Capturé lors du Loreley Festival (Night Of The Prog
III) en juillet 2008, Rheingold se veut un instantané, un moment de pure magie
comme suspendu dans le temps, théâtre de la rencontre scénique entre deux
monstres sacrés : Klaus Schulze et l’ex-Dead Can Dance Lisa Gerrard. Après
leur collaboration en studio avec l’album Farscape, ce concert, entré d’ors-et
déjà dans la mythologie, est une manière d’apothéose, une conclusion
(temporaire ?) pour ce mariage que beaucoup attendaient. Si le disque né
de leur union a pu en décevoir certains – ce que j’ai bien du mal à comprendre
-, il n’en ira certainement pas de même de Rheingold, dont le nom, ainsi que
ceux des pistes qu’il renferme sont un nouvel hommage à Richard Wagner que la
claviériste admire tant. Cette offrande se déploit sous plusieurs
formats : double DVD (le premier officiel pour le génie germanique, hormis
celui joint en tant que bonus à la réédition de Dig It), double CD et enfin,
l’addition des deux. C’est la version uniquement sonore sur laquelle je vais,
pour le moment, m’arrêter. Comme toujours avec lui, parler ici de live apparaît
pour le moins réducteur car le géant n’a jamais pour habitude de se contenter
d’interpréter fidèlement son répertoire. Performance est un terme qui de fait
sied davantage à ce qu’il propose sur scène. Certes, il prend soin de parsemer
le concert d’un grand nombre d’emprunts aux divers « Liquid
Coïncidence » qui chapitraient Farscape, mais à l’arrivée c’est bien d’une
œuvre unique et inédite à laquelle on a affaire. Au menu, six titres pour près
de deux heures trente de musique. Une autre constante. La première rondelle
offre deux plages.

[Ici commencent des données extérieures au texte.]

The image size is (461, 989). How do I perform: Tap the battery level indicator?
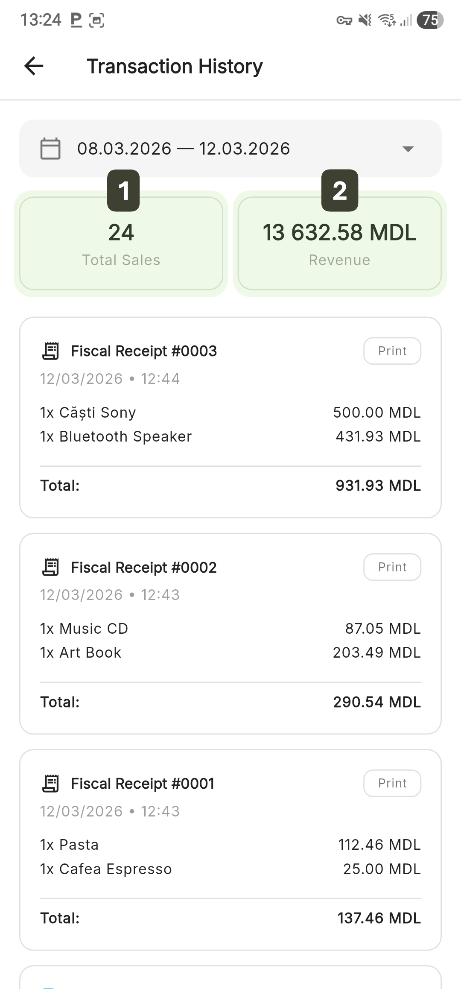[430, 20]
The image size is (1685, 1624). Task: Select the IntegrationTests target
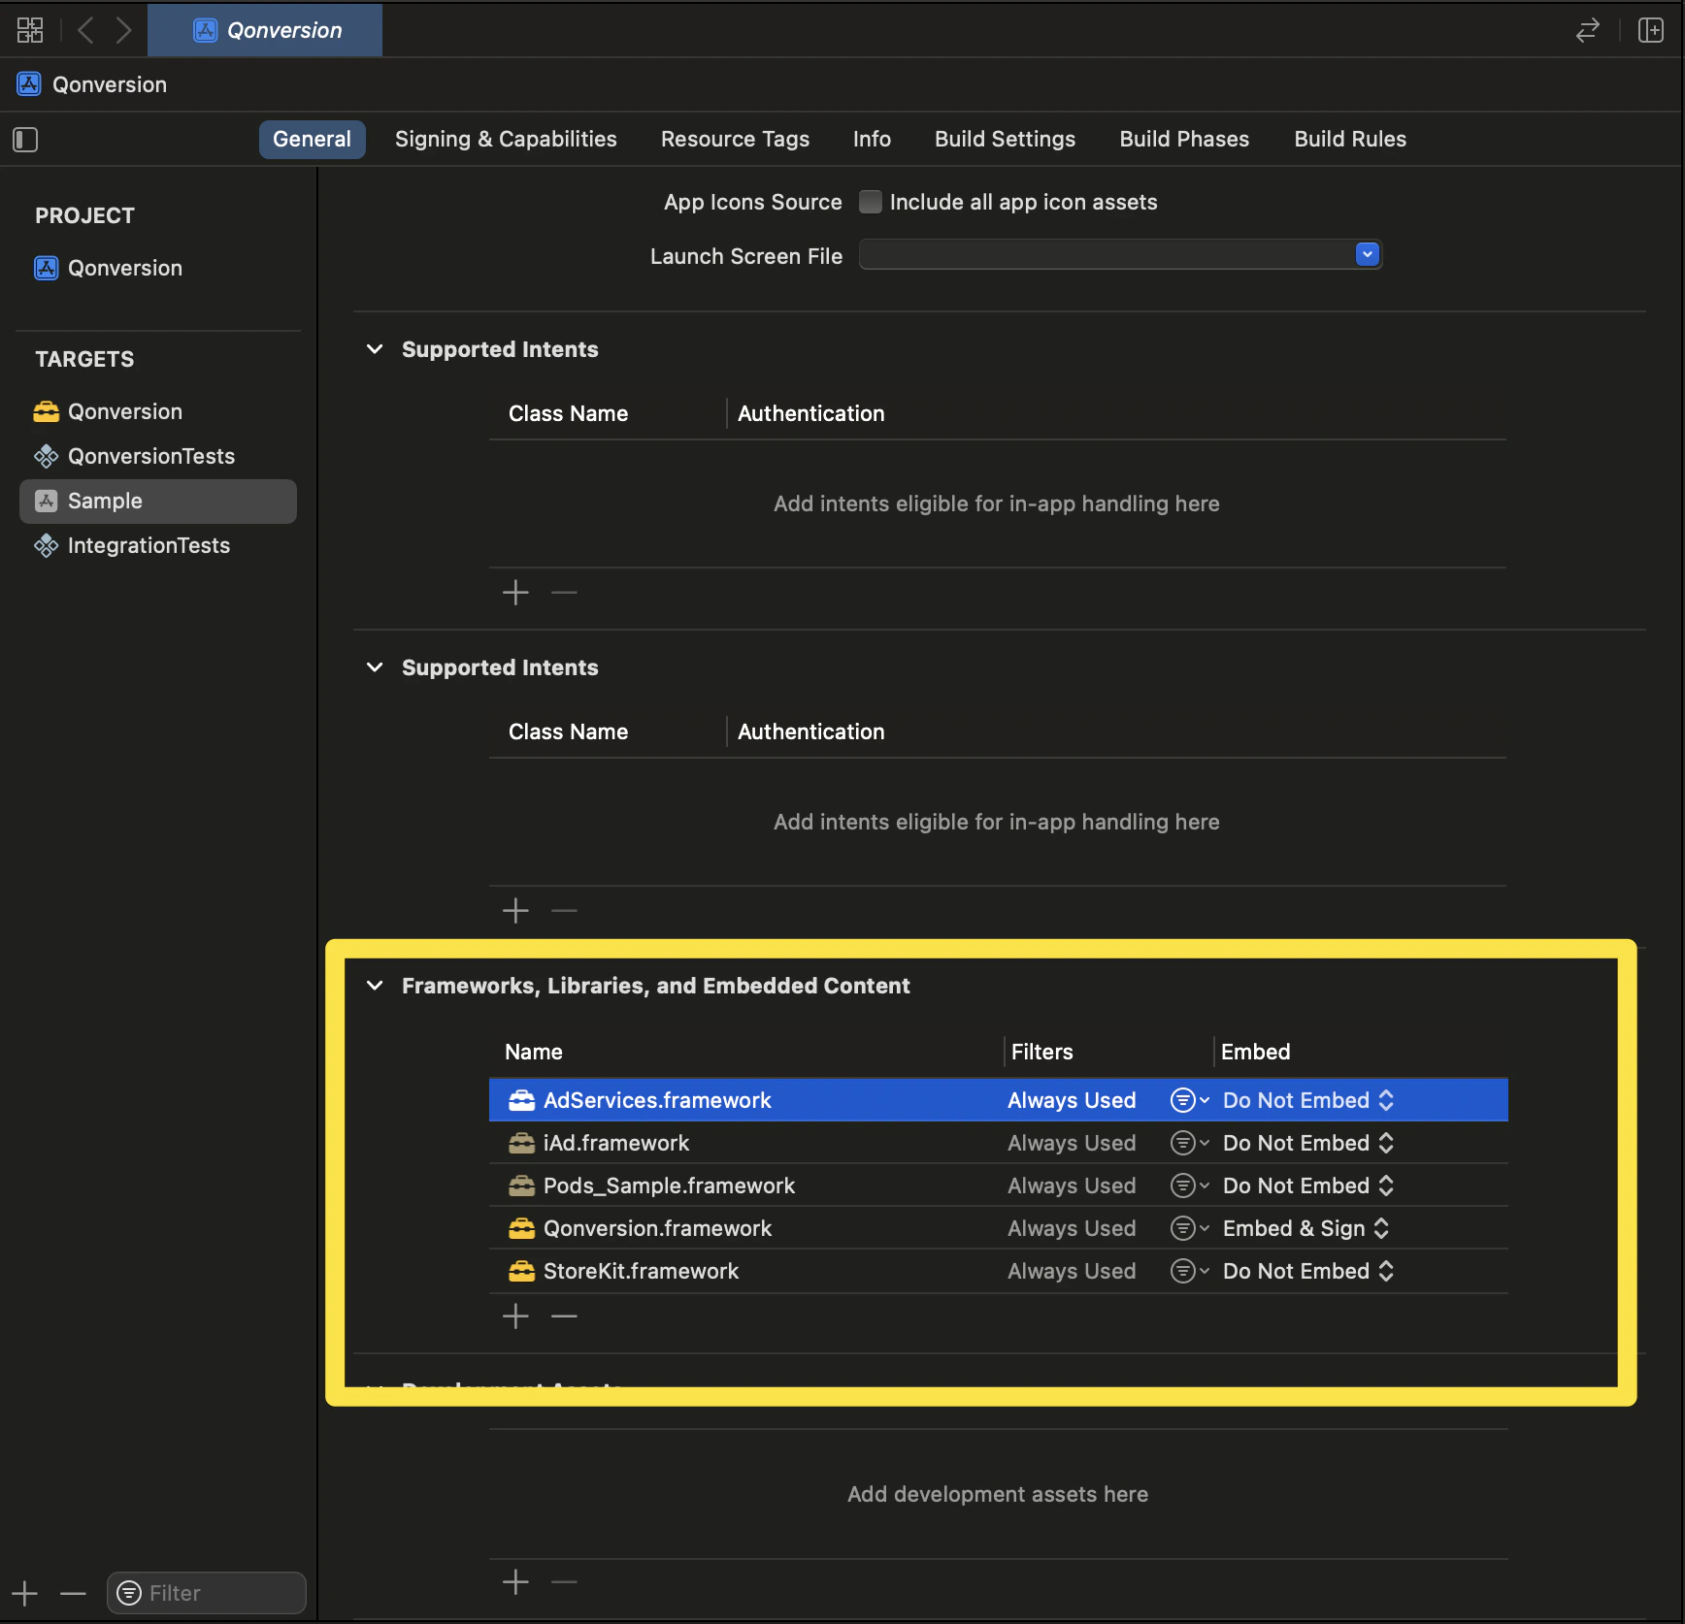(x=149, y=545)
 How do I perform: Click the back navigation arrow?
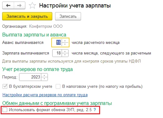point(8,5)
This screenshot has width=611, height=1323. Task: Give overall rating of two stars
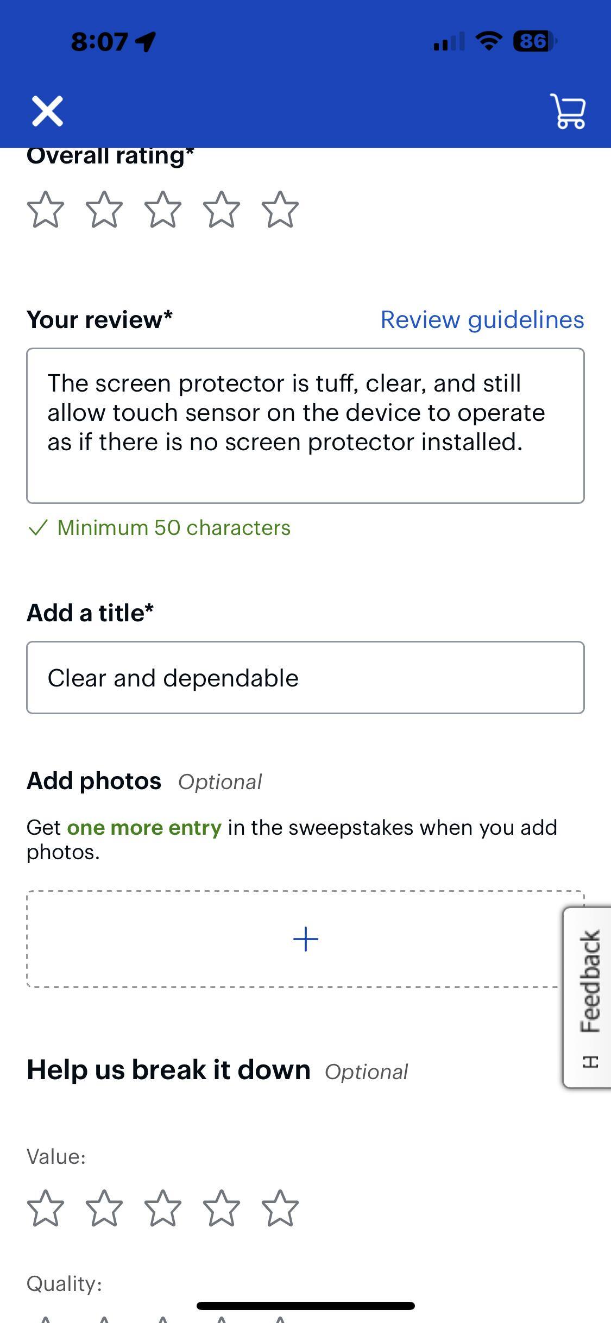coord(104,210)
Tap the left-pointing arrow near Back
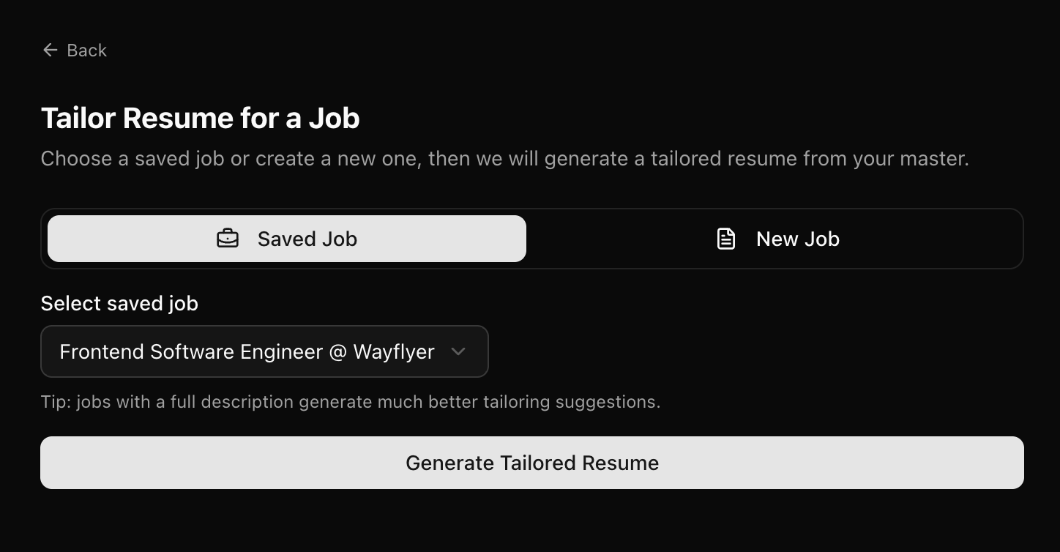The image size is (1060, 552). [x=49, y=49]
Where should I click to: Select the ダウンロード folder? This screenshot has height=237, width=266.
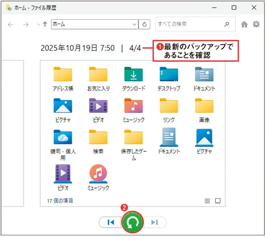click(133, 78)
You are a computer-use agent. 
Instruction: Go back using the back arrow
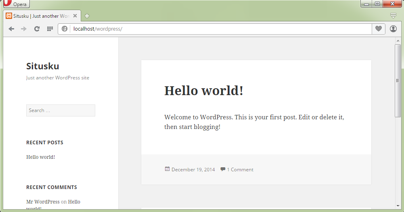(11, 29)

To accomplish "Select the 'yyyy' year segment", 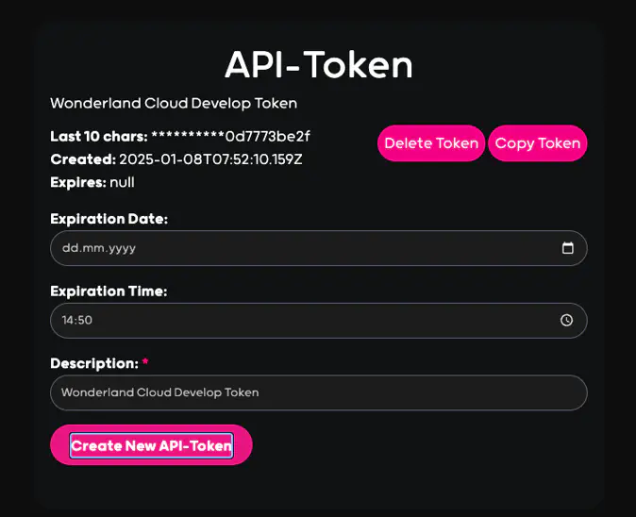I will pyautogui.click(x=110, y=248).
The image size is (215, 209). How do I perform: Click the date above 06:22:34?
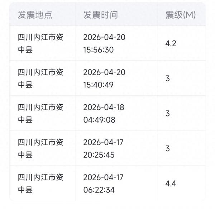point(103,177)
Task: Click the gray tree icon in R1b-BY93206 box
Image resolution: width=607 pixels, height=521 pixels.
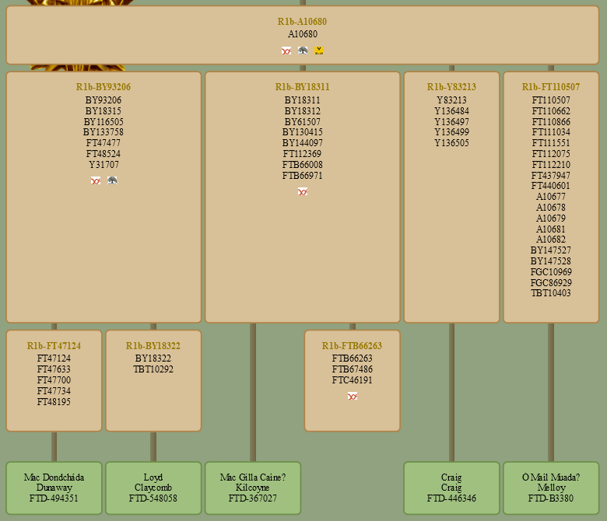Action: (112, 180)
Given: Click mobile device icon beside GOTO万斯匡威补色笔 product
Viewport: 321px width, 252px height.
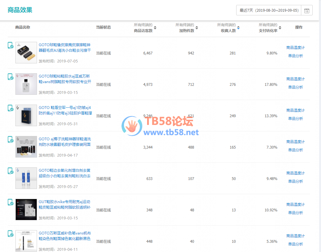Looking at the screenshot, I should 10,234.
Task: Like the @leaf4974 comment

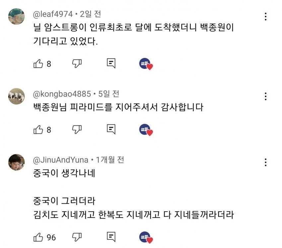Action: point(38,64)
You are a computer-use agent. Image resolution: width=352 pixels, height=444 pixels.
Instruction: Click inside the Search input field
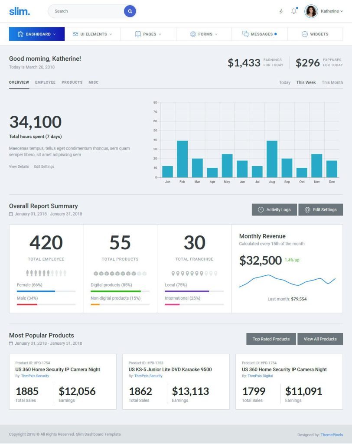click(87, 11)
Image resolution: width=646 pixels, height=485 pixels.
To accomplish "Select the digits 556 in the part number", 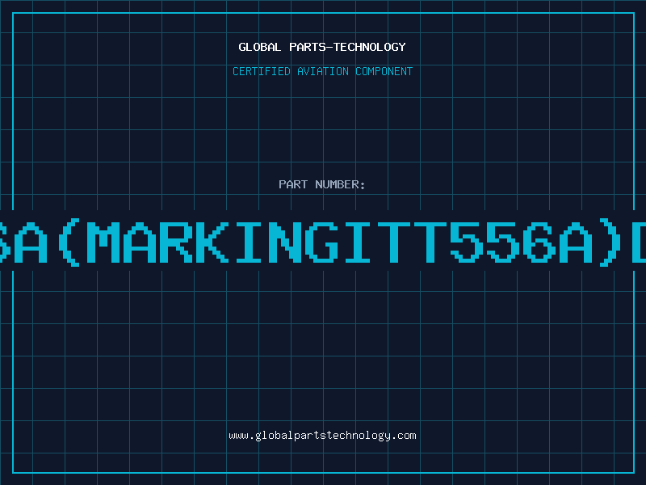I will (502, 243).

Le concert débute donc avec le gigantesque
« Alberich », soit près d’une demie-heure de nappes électroniques à
la fois sombres et contemplatives, et dont les forts accents liturgiques lui
confèrent la solennité des chants grégoriens. Puis lui succède le crépusculaire
« Loreley », teinté d’influences ethniques et qui voit enfin Lisa
Gerrard laisser échapper son chant à la beauté diaphane si singulier, tandis
que Schulze libère ses effluves tout d’abord fantomatiques puis hypnotiques et
planantes. Quarante minutes de bonheur propice à l’introspection qui synthétise
admirablement l’alliance de ses deux fortes personnalités de la musique contemporaine.
Le second disque s’ouvre sur une démonstration de Klaus, plus en forme que
jamais, malgré ses récents problèmes de santé qui l’ont d’ailleurs contraints
d’annuler une bonne partie de sa tournée (dont le concert de Paris).
« Wotan » est une prolifération envoûtante de sons qui prend aux
trippes et renvoit directement à la trance du monumental Dosburg Online (1997).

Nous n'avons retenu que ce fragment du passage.